**Work instructions**. The response should consist of the records that follow, printed exactly.

____________________

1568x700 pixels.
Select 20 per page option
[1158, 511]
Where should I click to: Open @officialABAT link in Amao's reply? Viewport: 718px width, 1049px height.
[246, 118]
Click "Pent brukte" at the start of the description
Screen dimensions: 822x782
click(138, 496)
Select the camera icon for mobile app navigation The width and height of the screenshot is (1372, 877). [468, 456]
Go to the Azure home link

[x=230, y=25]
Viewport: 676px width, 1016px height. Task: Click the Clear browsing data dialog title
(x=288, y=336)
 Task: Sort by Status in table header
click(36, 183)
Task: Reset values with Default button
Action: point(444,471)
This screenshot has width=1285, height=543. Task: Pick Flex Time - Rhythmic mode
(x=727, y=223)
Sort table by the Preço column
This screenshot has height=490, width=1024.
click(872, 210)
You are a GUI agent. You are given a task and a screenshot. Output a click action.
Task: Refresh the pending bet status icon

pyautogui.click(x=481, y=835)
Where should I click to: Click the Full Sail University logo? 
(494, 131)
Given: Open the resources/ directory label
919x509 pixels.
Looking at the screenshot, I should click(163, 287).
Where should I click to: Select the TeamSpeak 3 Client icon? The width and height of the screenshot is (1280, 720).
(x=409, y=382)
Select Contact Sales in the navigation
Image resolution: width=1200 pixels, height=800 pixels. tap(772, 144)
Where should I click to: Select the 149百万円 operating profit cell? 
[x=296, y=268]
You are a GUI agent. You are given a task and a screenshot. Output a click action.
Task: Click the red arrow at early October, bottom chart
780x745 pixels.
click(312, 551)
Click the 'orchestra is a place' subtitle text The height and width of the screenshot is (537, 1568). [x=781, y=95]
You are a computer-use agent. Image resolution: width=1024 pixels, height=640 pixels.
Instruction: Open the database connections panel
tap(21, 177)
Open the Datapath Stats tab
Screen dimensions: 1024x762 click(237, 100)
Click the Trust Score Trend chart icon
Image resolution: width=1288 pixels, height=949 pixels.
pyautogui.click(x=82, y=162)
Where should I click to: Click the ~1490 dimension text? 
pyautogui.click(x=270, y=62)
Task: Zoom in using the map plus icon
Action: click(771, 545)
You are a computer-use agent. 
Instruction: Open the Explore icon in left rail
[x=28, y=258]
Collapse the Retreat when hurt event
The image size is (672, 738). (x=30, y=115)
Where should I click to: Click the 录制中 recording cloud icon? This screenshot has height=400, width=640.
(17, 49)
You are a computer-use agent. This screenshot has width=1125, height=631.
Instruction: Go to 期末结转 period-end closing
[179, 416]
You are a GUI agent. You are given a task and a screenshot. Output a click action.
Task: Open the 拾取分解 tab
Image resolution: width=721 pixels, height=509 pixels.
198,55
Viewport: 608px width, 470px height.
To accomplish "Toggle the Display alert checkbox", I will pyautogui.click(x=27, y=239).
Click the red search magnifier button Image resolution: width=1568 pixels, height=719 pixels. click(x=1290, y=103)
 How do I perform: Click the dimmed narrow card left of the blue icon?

____________________

**Result below**.
1568x700 pixels.
Select 20 per page option
[1158, 511]
Where should I click to: Open @officialABAT link in Amao's reply? Viewport: 718px width, 1049px height.
[246, 118]
Click "Pent brukte" at the start of the description
Screen dimensions: 822x782
click(138, 496)
Select the camera icon for mobile app navigation The width and height of the screenshot is (1372, 877). [468, 456]
Go to the Azure home link

[x=230, y=25]
Viewport: 676px width, 1016px height. Task: Click the Clear browsing data dialog title
(x=288, y=336)
 Task: Sort by Status in table header
click(36, 183)
Task: Reset values with Default button
Action: point(444,471)
This screenshot has width=1285, height=543. Task: Pick Flex Time - Rhythmic mode
(x=727, y=223)
Sort table by the Preço column
This screenshot has height=490, width=1024.
click(872, 210)
You are a GUI agent. You are given a task and a screenshot. Output a click action.
Task: Refresh the pending bet status icon

pyautogui.click(x=481, y=835)
Where should I click to: Click the Full Sail University logo? 
(494, 131)
Given: Open the resources/ directory label
919x509 pixels.
Looking at the screenshot, I should click(163, 287).
Where should I click to: Select the TeamSpeak 3 Client icon? The width and height of the screenshot is (1280, 720).
(x=409, y=382)
Select Contact Sales in the navigation
Image resolution: width=1200 pixels, height=800 pixels. tap(772, 144)
Where should I click to: Select the 149百万円 operating profit cell? 
[x=296, y=268]
You are a GUI agent. You are given a task and a screenshot. Output a click action.
Task: Click the red arrow at early October, bottom chart
780x745 pixels.
click(312, 551)
Click the 'orchestra is a place' subtitle text The height and width of the screenshot is (537, 1568). [x=781, y=95]
You are a computer-use agent. Image resolution: width=1024 pixels, height=640 pixels.
Instruction: Open the database connections panel
tap(21, 177)
Open the Datapath Stats tab
Screen dimensions: 1024x762 click(237, 100)
Click the Trust Score Trend chart icon
Image resolution: width=1288 pixels, height=949 pixels.
pyautogui.click(x=82, y=162)
Where should I click to: Click the ~1490 dimension text? 
pyautogui.click(x=270, y=62)
Task: Zoom in using the map plus icon
Action: click(771, 545)
You are a computer-use agent. 
Instruction: Open the Explore icon in left rail
[x=28, y=258]
Collapse the Retreat when hurt event
The image size is (672, 738). (x=30, y=115)
Where should I click to: Click the 录制中 recording cloud icon? This screenshot has height=400, width=640.
(17, 49)
You are a computer-use agent. This screenshot has width=1125, height=631.
Instruction: Go to 期末结转 period-end closing
[179, 416]
You are a GUI agent. You are given a task and a screenshot. Output a click action.
Task: Open the 拾取分解 tab
Image resolution: width=721 pixels, height=509 pixels.
198,55
Viewport: 608px width, 470px height.
To accomplish "Toggle the Display alert checkbox", I will pyautogui.click(x=27, y=239).
Click the red search magnifier button Image resolution: width=1568 pixels, height=719 pixels. click(x=1290, y=103)
 How do I perform: Click the dimmed narrow card left of the blue icon?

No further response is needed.